> INSTRUCCIONES DE TRABAJO: Renombra "Подписка" como "Подписаться" y reproduce las líneas desde la que contiene "Лучшие фотографии (450, 105)" hasta la que contiene "Реклама (624, 1051)", ambas incluidas, sin ningún otro cambio.
━━━ DATOS DE LA TAREA ━━━
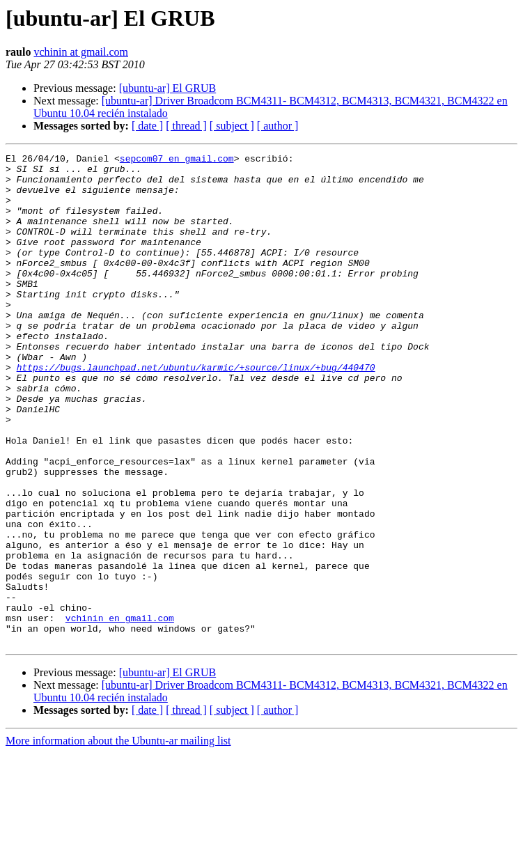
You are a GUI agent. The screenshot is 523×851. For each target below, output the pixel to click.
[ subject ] (232, 126)
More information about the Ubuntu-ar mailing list (118, 839)
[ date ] (147, 126)
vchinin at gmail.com (80, 52)
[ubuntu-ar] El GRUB (168, 88)
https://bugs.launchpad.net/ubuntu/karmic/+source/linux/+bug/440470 (196, 411)
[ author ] (278, 126)
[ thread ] (186, 126)
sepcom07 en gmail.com (177, 160)
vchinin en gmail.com (119, 711)
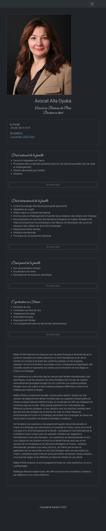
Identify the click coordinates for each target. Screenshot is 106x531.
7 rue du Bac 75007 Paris (22, 136)
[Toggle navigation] (92, 4)
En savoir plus (53, 184)
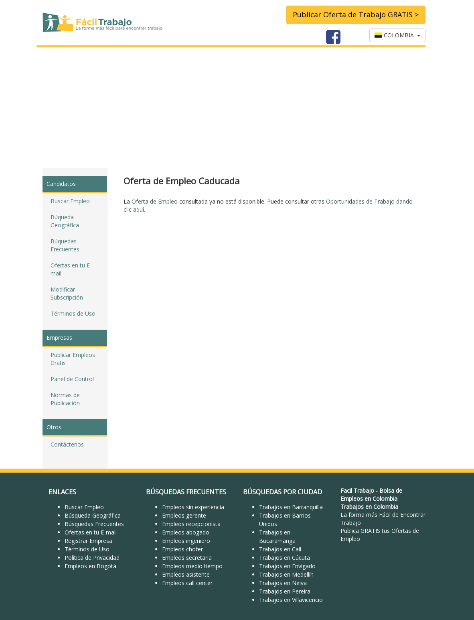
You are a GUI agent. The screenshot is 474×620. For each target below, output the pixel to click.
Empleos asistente (186, 574)
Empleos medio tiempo (192, 566)
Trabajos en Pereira (284, 591)
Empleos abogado (185, 532)
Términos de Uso (73, 313)
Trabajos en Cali (280, 549)
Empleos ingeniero (186, 541)
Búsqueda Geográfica (93, 515)
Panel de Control (72, 379)
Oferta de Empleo (155, 201)
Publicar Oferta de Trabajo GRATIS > (356, 14)
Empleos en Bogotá (90, 566)
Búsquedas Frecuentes (94, 524)
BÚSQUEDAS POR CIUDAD (282, 491)
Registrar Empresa (88, 541)
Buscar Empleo (70, 201)
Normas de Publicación (65, 399)
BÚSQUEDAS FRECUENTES (186, 491)
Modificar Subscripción (67, 293)
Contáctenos (67, 444)
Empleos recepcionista (191, 524)
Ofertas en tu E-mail (71, 269)
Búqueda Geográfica (65, 221)
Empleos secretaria (187, 557)
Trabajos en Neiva (283, 583)
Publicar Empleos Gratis (73, 359)
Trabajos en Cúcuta (284, 557)
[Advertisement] (237, 107)
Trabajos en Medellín (286, 574)
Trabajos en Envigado (287, 566)
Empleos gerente (184, 515)
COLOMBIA (397, 35)
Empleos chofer (182, 549)
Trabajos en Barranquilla (291, 507)
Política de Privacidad (92, 557)
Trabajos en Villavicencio (291, 600)
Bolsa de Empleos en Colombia (371, 494)
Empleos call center (187, 583)
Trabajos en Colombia (369, 506)
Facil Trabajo (357, 490)
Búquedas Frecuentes (65, 245)
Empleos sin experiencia (193, 507)
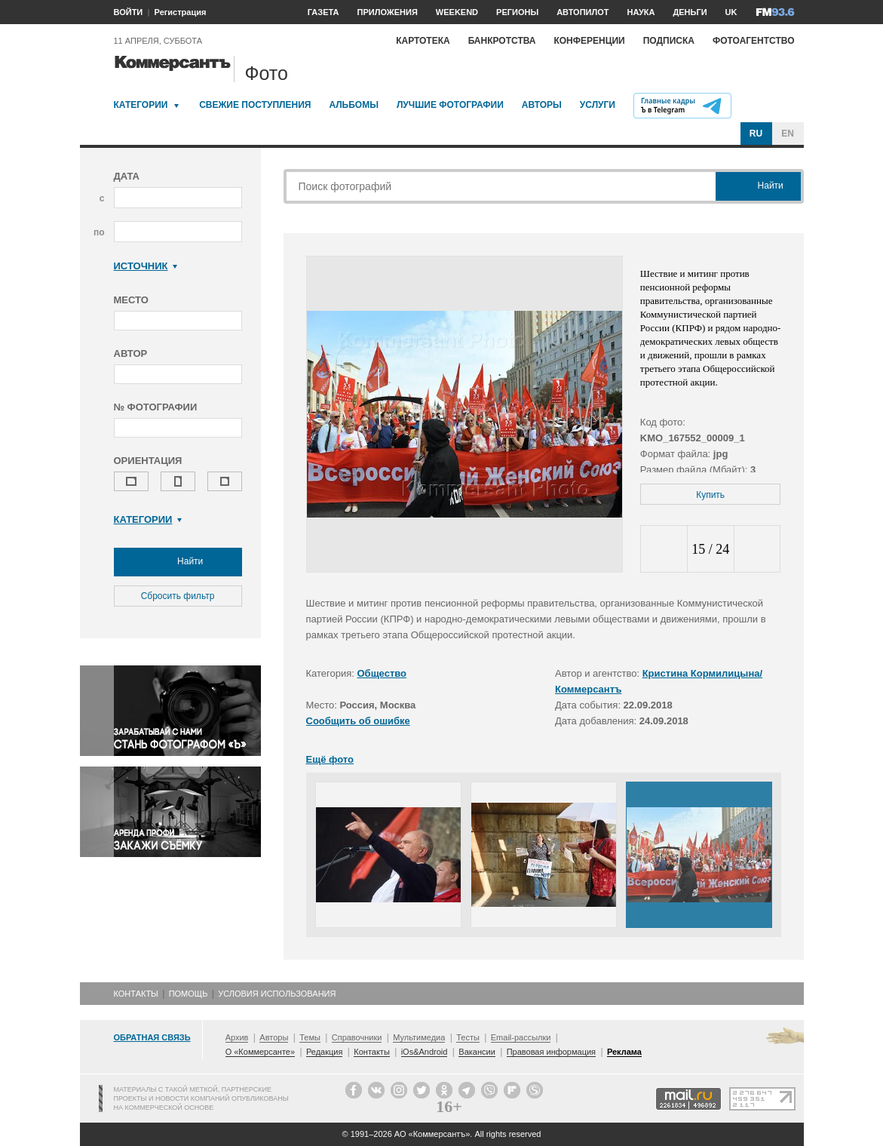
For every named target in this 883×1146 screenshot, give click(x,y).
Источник (146, 266)
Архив (237, 1037)
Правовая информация (551, 1051)
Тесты (468, 1037)
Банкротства (502, 40)
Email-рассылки (521, 1037)
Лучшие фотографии (450, 105)
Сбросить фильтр (178, 596)
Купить (710, 495)
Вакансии (476, 1051)
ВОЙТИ (128, 12)
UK (731, 12)
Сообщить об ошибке (358, 721)
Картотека (423, 40)
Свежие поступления (255, 105)
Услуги (597, 105)
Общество (382, 673)
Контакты (136, 993)
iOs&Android (424, 1051)
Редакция (324, 1051)
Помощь (188, 993)
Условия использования (277, 993)
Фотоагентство (754, 40)
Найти (178, 562)
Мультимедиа (419, 1037)
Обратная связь (152, 1037)
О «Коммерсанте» (260, 1051)
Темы (309, 1037)
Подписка (668, 40)
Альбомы (354, 105)
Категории (141, 105)
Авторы (542, 105)
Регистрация (181, 12)
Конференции (588, 40)
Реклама (624, 1051)
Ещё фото (330, 759)
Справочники (357, 1037)
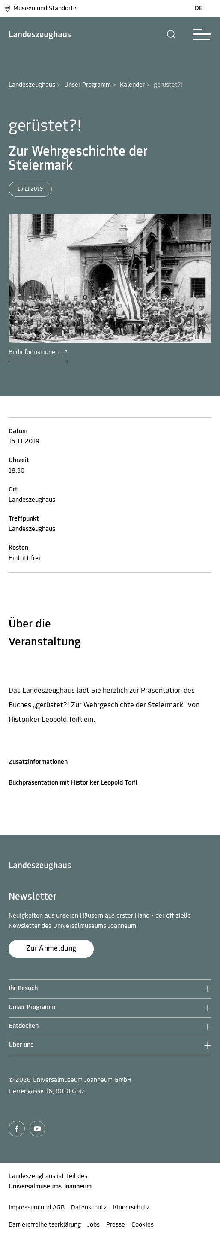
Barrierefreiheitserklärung (45, 1224)
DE (199, 8)
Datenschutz (89, 1207)
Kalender (132, 85)
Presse (115, 1224)
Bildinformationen (38, 352)
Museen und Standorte (40, 8)
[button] (171, 34)
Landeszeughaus (32, 85)
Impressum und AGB (37, 1207)
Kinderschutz (131, 1207)
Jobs (93, 1224)
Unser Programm (87, 85)
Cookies (142, 1224)
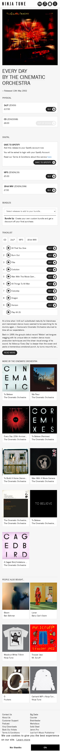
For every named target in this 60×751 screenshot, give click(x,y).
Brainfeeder (35, 721)
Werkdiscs (34, 724)
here (49, 157)
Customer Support (10, 721)
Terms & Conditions (11, 733)
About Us (6, 718)
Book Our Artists (9, 730)
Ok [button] (45, 747)
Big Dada (34, 715)
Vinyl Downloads (9, 727)
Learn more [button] (23, 739)
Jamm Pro (34, 730)
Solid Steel (34, 727)
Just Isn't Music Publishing (42, 733)
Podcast (5, 724)
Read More (9, 353)
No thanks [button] (16, 747)
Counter (33, 718)
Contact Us (7, 715)
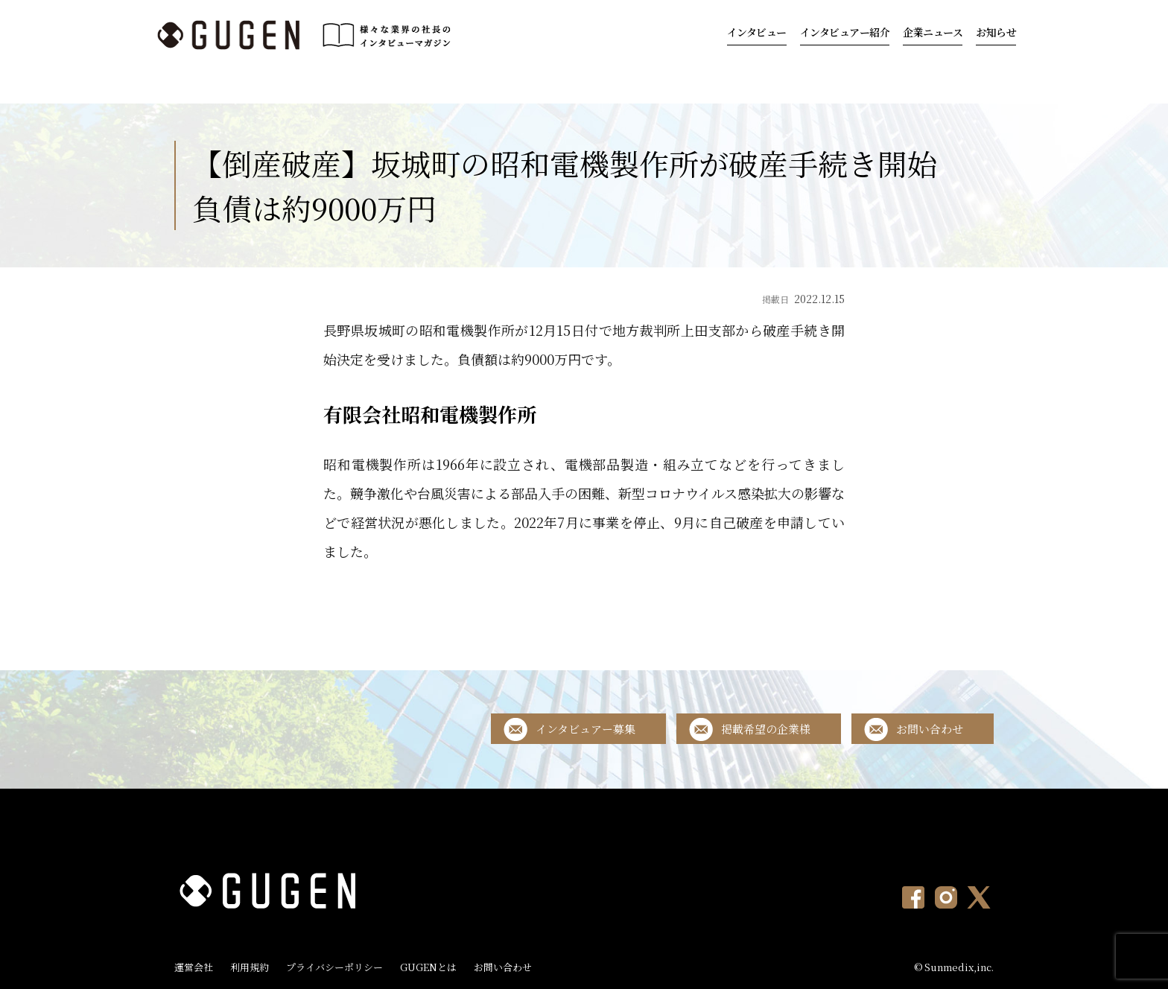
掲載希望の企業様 (765, 729)
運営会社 (193, 967)
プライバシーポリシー (334, 967)
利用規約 (249, 967)
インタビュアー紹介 (845, 32)
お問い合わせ (929, 729)
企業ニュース (932, 32)
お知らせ (996, 32)
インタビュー (757, 32)
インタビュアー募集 (585, 729)
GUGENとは (428, 967)
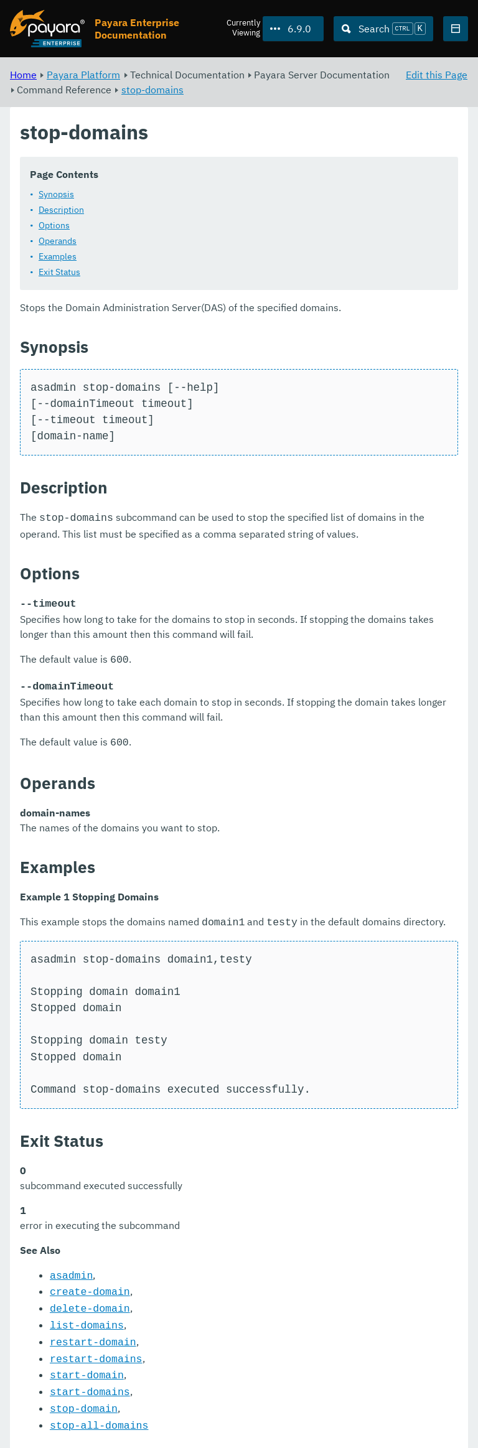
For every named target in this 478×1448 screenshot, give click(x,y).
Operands (58, 240)
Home (23, 74)
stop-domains (152, 89)
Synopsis (56, 194)
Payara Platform (83, 74)
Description (61, 209)
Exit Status (59, 272)
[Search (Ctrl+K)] (383, 28)
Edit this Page (436, 74)
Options (54, 225)
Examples (58, 256)
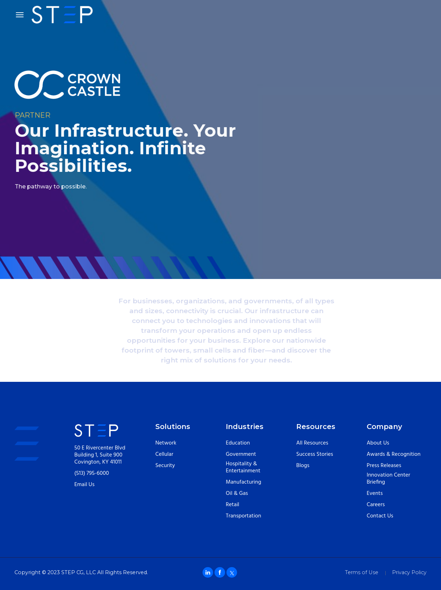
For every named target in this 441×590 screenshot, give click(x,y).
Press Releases (384, 465)
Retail (232, 504)
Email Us (84, 484)
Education (238, 443)
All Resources (312, 443)
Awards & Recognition (394, 454)
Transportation (243, 516)
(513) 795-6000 (91, 473)
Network (165, 443)
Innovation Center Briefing (388, 479)
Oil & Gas (237, 493)
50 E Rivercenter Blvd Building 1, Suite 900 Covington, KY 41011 (99, 455)
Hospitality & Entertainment (243, 467)
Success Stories (314, 454)
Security (165, 465)
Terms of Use (361, 572)
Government (241, 454)
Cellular (164, 454)
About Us (378, 443)
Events (375, 493)
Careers (376, 504)
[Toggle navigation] (19, 15)
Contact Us (380, 516)
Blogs (302, 465)
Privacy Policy (409, 572)
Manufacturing (243, 482)
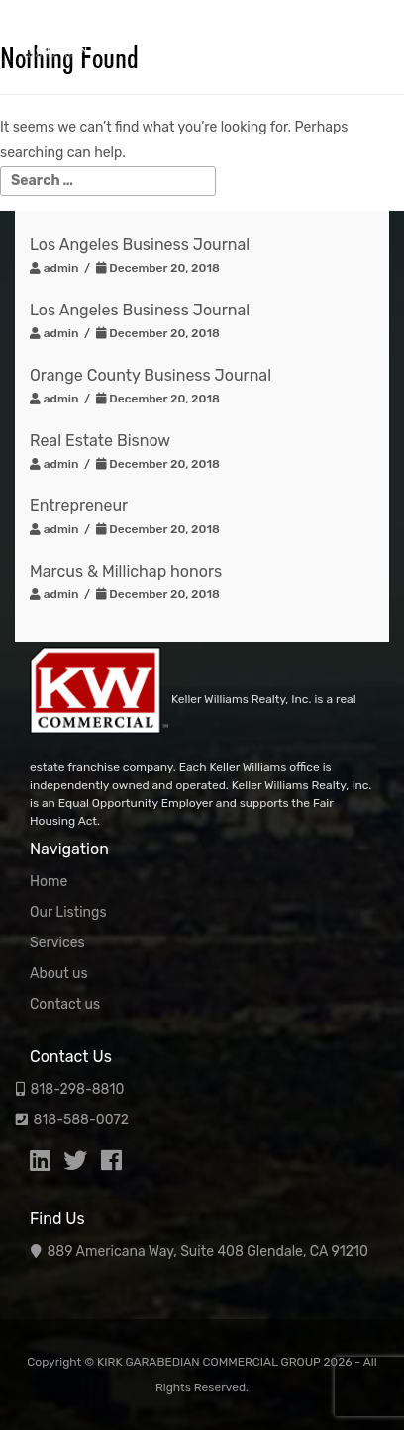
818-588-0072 (81, 1120)
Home (48, 881)
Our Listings (68, 912)
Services (57, 943)
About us (59, 973)
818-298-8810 (77, 1089)
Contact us (65, 1004)
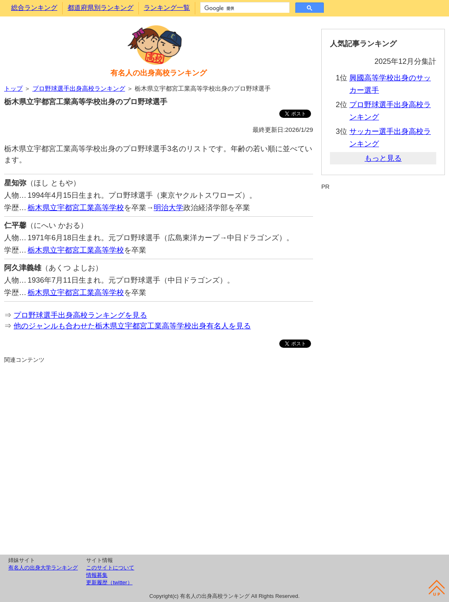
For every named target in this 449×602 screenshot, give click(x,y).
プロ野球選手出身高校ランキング (79, 88)
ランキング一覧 (167, 7)
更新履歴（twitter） (109, 582)
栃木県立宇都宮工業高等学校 (76, 208)
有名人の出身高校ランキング (158, 73)
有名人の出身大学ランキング (43, 568)
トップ (13, 88)
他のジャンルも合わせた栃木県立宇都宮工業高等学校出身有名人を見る (132, 326)
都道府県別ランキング (100, 7)
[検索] (244, 8)
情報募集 (97, 575)
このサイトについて (110, 568)
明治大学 (168, 208)
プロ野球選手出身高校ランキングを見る (80, 315)
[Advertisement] (158, 457)
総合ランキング (34, 7)
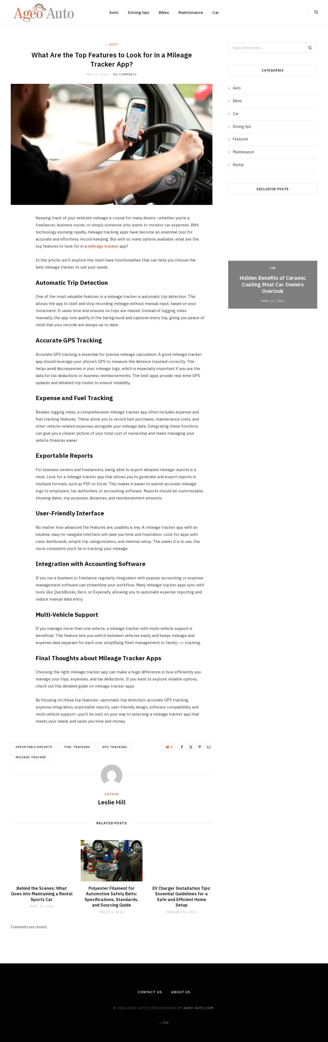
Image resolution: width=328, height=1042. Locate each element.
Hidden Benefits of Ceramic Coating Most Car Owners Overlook (272, 284)
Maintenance (190, 12)
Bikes (164, 12)
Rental (238, 164)
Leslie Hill (111, 802)
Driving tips (138, 12)
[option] (272, 256)
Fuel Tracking (77, 747)
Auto (113, 12)
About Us (180, 992)
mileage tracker (31, 757)
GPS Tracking (114, 747)
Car (215, 12)
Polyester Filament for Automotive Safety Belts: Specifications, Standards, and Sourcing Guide (111, 897)
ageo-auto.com (198, 1008)
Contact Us (150, 992)
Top (164, 1023)
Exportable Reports (34, 747)
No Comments (124, 74)
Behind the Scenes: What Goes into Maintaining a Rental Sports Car (42, 894)
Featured (240, 139)
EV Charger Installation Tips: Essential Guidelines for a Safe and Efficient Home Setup (181, 897)
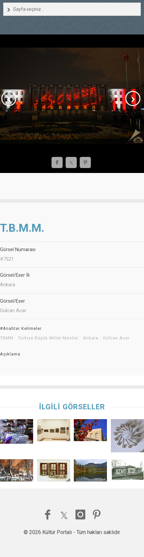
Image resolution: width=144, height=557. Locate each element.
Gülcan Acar (116, 338)
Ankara (90, 338)
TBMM (6, 338)
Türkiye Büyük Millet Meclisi (48, 338)
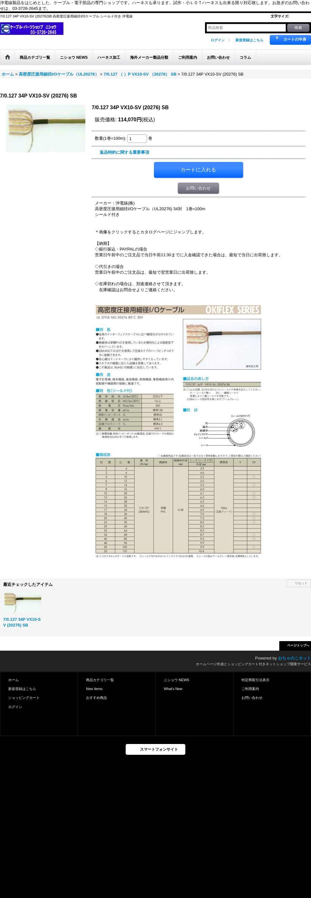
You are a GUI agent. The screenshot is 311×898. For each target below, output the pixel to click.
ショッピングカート (24, 698)
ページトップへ (298, 645)
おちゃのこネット (294, 658)
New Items (94, 689)
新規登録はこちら (249, 40)
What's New (173, 689)
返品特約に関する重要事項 (124, 152)
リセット (301, 583)
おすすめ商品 (96, 698)
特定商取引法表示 (255, 680)
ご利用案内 (250, 689)
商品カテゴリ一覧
━━━
> RESPUESTA DEL EJERCICIO:
Лучшие фотографии (450, 105)
Сбросить фильтр (178, 596)
Купить (710, 495)
Вакансии (476, 1051)
ВОЙТИ (128, 12)
UK (731, 12)
Сообщить об ошибке (358, 721)
Картотека (423, 40)
Свежие поступления (255, 105)
Услуги (597, 105)
Общество (382, 673)
Контакты (136, 993)
iOs&Android (424, 1051)
Редакция (324, 1051)
Помощь (188, 993)
Условия использования (277, 993)
Фотоагентство (754, 40)
Найти (178, 562)
Мультимедиа (419, 1037)
Обратная связь (152, 1037)
О «Коммерсанте» (260, 1051)
Темы (309, 1037)
Подписаться (668, 40)
Альбомы (354, 105)
Категории (141, 105)
Авторы (542, 105)
Регистрация (181, 12)
Конференции (588, 40)
Реклама (624, 1051)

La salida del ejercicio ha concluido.